Given records
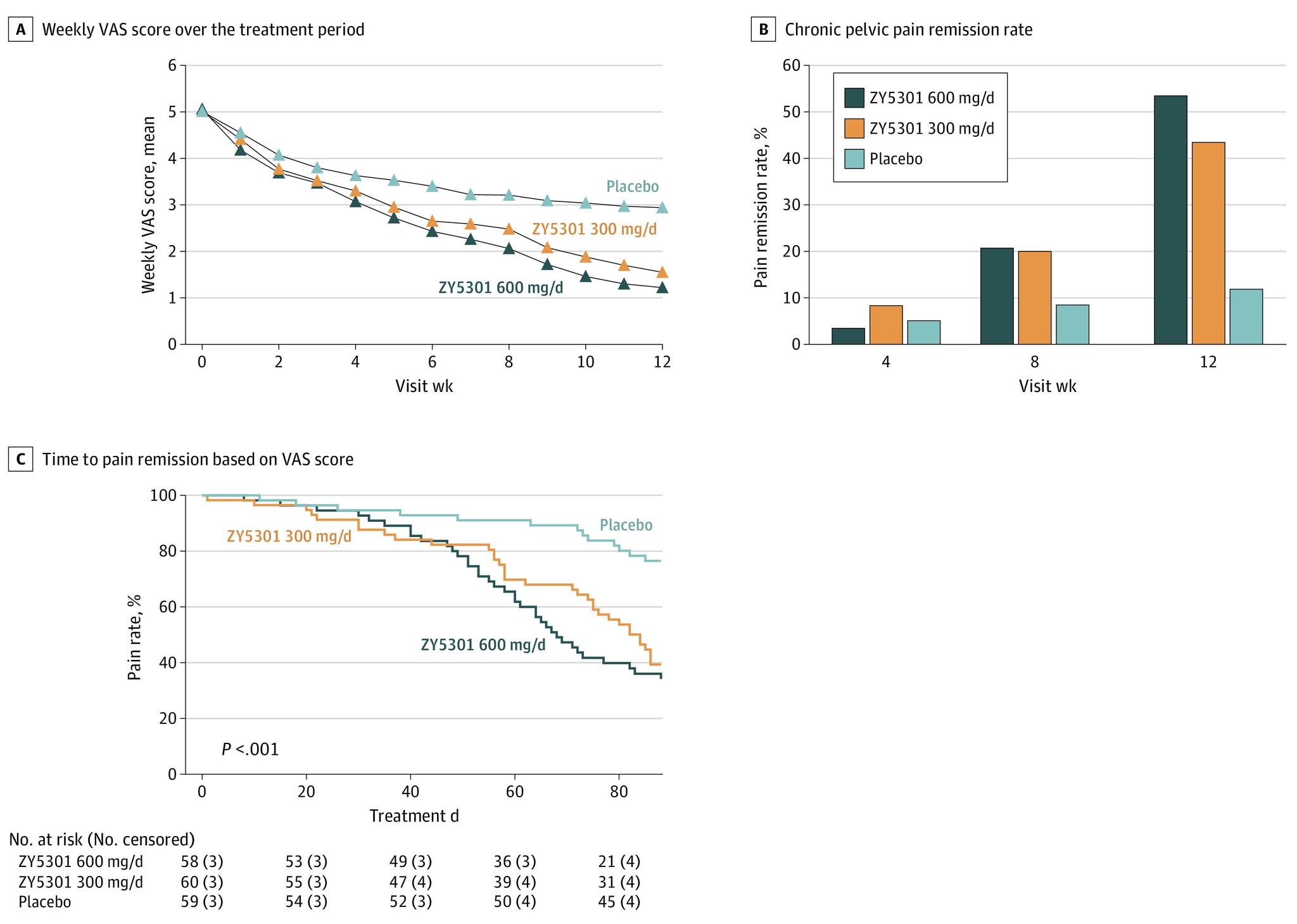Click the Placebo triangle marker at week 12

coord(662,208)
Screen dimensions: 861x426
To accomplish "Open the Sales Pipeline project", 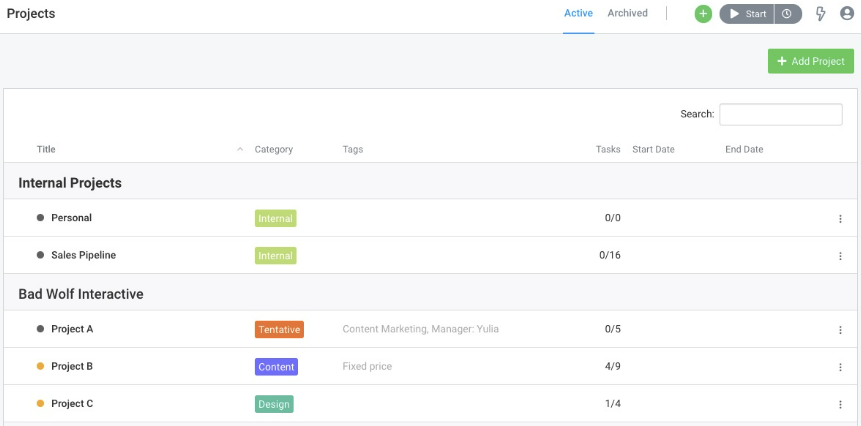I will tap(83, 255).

---

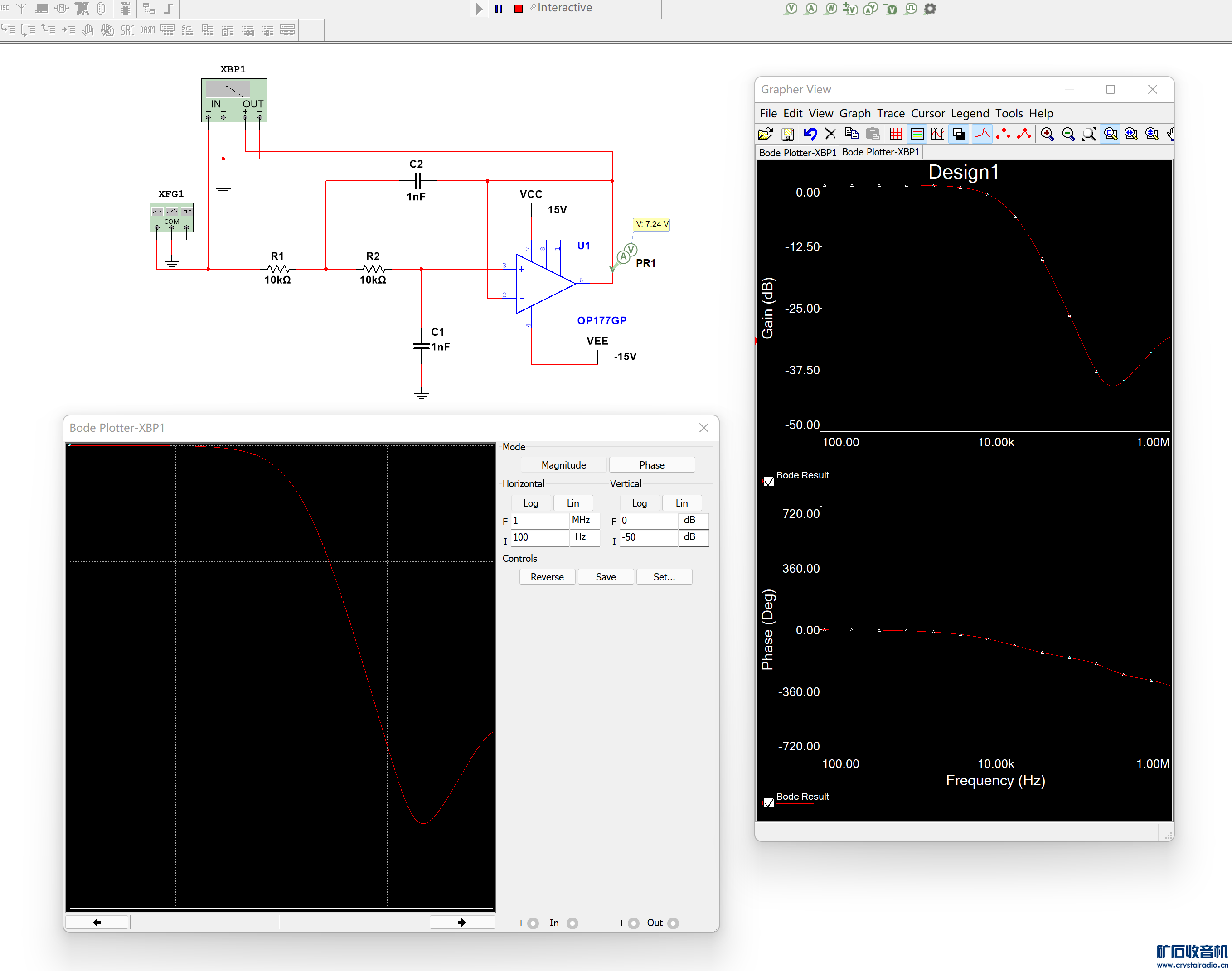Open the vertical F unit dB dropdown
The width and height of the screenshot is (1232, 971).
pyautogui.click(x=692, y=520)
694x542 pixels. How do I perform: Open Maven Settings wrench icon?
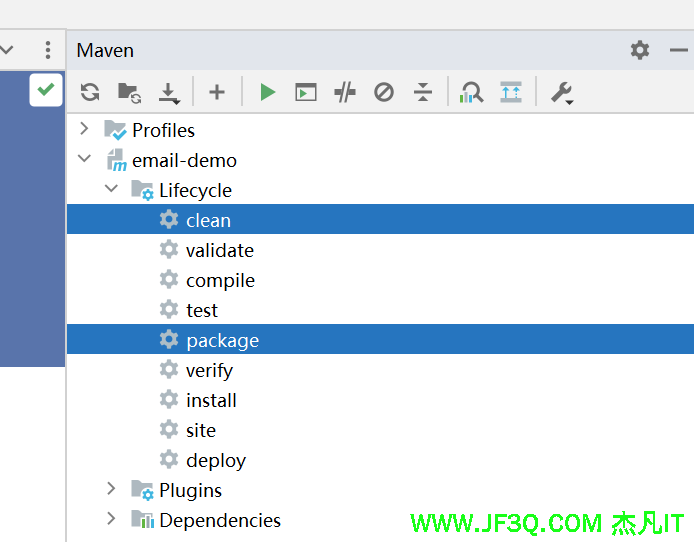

Work to be completed
Copy the records word for word, starting at the line that contains "Open the vertical F unit dB dropdown" and ending after the line that contains "694x542 pixels. How". Leave out the pictures.

Solved problem
Open the vertical F unit dB dropdown
The width and height of the screenshot is (1232, 971).
pyautogui.click(x=692, y=520)
694x542 pixels. How do I perform: Open Maven Settings wrench icon?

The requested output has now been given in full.